#### Text block
- Born: 24 August 1979 (age 47)
- Education: Charles University
- Known for: Evolutionary and phylogenetic research on vertebrates
- Scientific career
- Fields: Herpetology
- Workplaces: National Museum (Prague) Institute of Vertebrate Biology, Czech Academy of Sciences

= Václav Gvoždík =

Czech herpetologist

Václav Gvoždík (born 24 August 1979) is a Czech herpetologist specializing in evolutionary biology and vertebrate phylogenetics.

==Education and career==
Between 2003 and 2010, Gvoždík studied at the Faculty of Science, Charles University in Prague. He later completed a postdoctoral fellowship at the University of Basel during 2012–2013.

Since 2006, Gvoždík has worked in the zoological department of the National Museum in Prague and since 2014 he has also been affiliated with the Institute of Vertebrate Biology of the Czech Academy of Sciences. His research focuses on evolution, speciation processes, and phylogenetic diversification of vertebrates, using molecular approaches, phenotypic analyses, and biogeographical methods.
########
#### Records
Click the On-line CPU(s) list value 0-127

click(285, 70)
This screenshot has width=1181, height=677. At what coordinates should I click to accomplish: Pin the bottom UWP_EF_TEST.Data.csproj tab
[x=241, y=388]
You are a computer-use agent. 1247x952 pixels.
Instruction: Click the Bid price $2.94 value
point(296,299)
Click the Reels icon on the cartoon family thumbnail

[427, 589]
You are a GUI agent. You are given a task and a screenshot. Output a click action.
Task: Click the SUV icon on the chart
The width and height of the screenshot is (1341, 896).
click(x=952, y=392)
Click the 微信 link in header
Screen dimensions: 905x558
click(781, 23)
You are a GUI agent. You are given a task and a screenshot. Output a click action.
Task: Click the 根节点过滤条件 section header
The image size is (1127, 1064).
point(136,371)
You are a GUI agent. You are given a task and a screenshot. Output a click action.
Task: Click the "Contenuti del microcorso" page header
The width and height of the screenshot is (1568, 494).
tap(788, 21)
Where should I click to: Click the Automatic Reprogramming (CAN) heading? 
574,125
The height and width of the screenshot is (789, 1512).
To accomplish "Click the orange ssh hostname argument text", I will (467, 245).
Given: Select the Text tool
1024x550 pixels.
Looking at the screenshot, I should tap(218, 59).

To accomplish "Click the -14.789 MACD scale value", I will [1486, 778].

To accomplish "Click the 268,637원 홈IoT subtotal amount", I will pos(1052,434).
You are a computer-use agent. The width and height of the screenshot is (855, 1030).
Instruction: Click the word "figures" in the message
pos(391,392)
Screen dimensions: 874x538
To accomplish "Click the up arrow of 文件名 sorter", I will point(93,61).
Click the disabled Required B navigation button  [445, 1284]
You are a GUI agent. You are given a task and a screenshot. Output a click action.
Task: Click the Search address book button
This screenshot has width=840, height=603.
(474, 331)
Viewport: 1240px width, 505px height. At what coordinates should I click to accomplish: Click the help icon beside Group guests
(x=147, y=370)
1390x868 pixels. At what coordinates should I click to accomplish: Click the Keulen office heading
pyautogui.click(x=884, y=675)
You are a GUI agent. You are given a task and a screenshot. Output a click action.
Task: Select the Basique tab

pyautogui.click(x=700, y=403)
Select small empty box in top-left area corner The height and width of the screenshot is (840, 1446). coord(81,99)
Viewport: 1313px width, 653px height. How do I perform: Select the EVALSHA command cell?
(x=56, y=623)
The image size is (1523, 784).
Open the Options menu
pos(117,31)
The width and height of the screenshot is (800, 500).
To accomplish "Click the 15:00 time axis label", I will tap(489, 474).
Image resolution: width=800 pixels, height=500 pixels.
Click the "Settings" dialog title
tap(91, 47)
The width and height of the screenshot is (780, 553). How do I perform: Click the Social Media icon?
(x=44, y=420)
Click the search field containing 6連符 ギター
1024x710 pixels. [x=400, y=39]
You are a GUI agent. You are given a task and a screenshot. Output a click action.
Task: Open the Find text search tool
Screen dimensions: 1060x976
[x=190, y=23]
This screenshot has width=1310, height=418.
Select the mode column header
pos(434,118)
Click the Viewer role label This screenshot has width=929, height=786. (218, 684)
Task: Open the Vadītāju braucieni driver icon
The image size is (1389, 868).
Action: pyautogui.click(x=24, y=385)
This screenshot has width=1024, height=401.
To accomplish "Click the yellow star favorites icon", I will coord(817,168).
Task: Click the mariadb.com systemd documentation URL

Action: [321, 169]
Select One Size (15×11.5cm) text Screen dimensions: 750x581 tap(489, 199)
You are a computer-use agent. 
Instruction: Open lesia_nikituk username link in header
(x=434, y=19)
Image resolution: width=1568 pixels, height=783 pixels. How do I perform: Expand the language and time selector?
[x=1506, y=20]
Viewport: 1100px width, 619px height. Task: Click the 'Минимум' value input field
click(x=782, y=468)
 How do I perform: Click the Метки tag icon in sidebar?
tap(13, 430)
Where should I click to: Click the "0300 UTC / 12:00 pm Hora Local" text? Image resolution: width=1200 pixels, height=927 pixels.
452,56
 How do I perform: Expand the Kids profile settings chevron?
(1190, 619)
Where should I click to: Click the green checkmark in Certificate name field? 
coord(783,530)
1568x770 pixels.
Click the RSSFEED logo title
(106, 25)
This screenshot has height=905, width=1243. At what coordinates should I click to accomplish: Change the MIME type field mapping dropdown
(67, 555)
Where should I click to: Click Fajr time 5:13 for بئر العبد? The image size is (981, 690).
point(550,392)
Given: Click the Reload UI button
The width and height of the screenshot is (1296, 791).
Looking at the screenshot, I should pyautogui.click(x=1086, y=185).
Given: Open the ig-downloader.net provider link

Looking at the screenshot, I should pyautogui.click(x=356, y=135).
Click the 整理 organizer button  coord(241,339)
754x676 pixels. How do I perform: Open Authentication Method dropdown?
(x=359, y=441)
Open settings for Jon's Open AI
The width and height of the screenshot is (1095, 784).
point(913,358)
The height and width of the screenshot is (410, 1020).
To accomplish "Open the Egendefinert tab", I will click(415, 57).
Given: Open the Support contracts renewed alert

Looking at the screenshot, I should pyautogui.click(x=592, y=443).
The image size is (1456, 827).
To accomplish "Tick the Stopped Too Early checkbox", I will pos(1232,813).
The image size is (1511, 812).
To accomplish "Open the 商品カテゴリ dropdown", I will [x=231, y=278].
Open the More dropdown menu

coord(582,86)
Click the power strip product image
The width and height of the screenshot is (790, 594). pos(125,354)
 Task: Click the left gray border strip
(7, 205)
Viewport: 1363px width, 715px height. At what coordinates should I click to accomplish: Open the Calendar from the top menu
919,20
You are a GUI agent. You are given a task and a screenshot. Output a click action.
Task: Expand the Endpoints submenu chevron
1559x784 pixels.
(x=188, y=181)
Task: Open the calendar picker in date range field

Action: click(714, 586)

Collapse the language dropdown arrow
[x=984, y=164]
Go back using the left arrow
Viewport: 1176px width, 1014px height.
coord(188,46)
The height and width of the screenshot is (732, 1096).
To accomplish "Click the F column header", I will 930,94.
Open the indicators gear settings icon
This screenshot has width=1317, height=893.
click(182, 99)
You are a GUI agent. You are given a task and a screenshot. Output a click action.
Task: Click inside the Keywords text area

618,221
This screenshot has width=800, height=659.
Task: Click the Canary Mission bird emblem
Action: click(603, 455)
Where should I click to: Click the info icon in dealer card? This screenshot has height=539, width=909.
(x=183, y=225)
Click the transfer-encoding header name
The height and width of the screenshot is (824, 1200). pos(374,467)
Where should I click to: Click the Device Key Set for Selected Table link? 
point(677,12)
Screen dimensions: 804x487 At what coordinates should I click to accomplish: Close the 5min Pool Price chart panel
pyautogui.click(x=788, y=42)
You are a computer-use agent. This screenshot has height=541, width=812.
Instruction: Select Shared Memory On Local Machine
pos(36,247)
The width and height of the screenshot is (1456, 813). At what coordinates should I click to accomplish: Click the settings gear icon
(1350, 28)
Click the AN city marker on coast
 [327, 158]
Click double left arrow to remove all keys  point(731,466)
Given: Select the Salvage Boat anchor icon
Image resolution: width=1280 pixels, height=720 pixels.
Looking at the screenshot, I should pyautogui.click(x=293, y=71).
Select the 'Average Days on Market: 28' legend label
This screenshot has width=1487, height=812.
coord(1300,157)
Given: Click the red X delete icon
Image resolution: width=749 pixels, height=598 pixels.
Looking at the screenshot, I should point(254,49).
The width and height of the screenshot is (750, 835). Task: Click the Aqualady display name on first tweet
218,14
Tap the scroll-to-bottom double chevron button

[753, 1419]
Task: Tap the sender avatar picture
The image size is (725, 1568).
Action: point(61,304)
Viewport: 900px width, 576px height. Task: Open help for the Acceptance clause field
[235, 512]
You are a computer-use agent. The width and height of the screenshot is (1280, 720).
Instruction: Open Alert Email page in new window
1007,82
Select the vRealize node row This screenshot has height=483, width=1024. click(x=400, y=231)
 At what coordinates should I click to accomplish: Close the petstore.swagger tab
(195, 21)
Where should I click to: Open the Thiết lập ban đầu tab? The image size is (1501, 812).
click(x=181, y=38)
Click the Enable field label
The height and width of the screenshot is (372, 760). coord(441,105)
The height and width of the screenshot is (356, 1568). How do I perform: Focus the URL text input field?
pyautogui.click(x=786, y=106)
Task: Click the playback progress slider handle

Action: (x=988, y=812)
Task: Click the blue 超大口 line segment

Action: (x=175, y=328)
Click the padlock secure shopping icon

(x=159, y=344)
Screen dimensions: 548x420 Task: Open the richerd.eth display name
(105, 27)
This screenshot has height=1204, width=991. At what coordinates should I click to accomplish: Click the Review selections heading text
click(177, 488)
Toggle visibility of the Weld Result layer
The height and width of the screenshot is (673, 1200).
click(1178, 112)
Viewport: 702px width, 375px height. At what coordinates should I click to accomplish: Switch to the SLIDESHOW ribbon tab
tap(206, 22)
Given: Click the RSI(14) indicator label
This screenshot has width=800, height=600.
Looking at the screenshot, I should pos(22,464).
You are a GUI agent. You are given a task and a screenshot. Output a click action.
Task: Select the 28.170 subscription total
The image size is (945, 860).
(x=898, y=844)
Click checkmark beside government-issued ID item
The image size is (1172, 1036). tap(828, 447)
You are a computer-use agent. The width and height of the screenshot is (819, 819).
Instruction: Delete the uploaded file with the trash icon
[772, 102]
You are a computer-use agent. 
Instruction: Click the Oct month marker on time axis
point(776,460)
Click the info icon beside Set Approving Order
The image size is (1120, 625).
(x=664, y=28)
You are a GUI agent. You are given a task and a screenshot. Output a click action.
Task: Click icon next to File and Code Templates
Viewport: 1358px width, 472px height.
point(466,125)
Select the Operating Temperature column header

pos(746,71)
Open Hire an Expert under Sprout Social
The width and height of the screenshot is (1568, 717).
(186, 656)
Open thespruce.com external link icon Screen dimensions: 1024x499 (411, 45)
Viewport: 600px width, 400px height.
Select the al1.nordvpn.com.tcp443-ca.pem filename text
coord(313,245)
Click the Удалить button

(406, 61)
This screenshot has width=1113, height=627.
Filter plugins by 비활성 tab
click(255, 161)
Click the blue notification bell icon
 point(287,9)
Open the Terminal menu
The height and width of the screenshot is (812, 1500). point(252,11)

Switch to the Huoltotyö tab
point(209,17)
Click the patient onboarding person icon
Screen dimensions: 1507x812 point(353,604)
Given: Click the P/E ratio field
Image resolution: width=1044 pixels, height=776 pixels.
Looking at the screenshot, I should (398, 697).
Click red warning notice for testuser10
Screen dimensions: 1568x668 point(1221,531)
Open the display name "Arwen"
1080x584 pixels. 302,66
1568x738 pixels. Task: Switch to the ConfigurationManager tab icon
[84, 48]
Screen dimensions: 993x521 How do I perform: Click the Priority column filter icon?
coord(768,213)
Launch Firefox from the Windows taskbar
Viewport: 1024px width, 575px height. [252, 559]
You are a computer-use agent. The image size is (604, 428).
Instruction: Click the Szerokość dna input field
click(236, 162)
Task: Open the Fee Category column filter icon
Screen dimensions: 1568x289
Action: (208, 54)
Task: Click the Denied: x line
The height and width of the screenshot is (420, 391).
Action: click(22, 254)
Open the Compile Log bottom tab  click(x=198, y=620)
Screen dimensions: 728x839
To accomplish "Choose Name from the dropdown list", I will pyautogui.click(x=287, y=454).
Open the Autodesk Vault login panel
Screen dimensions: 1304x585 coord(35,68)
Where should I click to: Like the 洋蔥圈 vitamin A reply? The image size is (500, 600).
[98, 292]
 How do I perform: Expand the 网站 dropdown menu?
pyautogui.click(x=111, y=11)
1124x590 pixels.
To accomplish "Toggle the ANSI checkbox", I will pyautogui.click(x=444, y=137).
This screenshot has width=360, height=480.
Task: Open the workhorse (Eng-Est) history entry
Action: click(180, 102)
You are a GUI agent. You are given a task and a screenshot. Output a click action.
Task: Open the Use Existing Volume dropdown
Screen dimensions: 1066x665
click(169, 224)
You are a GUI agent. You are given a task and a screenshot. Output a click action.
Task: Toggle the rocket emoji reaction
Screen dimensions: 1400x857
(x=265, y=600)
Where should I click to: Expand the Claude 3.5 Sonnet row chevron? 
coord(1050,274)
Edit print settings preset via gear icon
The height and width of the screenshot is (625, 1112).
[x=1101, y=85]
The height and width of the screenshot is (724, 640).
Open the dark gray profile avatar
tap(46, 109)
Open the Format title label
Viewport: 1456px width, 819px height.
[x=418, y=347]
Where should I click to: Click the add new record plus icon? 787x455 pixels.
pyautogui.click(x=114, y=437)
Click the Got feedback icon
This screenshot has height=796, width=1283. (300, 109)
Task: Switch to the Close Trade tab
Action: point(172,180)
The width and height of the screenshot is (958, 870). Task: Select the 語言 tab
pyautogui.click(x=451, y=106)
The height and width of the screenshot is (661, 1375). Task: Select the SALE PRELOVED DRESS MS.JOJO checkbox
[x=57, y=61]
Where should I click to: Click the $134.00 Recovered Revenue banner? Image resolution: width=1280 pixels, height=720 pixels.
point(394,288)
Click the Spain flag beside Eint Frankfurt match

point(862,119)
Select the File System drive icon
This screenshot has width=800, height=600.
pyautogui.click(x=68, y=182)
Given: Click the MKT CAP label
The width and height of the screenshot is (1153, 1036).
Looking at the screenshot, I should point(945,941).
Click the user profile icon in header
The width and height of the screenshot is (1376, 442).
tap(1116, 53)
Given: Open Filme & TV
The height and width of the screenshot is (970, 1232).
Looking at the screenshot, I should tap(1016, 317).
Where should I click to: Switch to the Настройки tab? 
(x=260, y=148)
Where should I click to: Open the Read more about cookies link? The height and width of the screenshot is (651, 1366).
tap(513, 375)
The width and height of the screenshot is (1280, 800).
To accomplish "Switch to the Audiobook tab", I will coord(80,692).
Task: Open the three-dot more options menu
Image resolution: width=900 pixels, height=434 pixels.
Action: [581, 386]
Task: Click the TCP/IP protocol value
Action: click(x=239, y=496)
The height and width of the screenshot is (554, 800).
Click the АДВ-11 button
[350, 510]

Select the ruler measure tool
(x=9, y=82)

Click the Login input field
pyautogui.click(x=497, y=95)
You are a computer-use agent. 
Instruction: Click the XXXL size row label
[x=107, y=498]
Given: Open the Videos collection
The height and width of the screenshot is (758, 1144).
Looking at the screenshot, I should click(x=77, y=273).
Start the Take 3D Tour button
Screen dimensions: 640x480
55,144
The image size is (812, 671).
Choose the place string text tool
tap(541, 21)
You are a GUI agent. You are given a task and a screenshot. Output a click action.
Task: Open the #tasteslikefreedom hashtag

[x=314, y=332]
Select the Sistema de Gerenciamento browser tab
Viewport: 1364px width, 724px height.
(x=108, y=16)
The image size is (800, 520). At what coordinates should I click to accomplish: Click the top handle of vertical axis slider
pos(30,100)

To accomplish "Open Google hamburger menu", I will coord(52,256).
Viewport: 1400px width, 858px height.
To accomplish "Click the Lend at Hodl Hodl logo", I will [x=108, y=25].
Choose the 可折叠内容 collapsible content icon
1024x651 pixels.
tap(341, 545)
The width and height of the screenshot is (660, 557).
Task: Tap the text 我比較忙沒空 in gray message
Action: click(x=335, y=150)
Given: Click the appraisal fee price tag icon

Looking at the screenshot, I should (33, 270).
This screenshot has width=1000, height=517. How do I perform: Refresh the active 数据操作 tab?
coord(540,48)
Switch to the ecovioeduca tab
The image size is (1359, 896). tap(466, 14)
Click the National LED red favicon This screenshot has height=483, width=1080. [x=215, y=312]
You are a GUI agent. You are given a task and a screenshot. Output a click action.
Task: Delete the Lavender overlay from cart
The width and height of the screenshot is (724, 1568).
########
-- What you have to do --
Please list every institution where, according to the text on Václav Gvoždík, he studied or worked. The material comes from a different source than the text on Václav Gvoždík.

-- Exercise solution --
- Charles University in Prague (Faculty of Science)
- University of Basel
- National Museum in Prague
- Institute of Vertebrate Biology of the Czech Academy of Sciences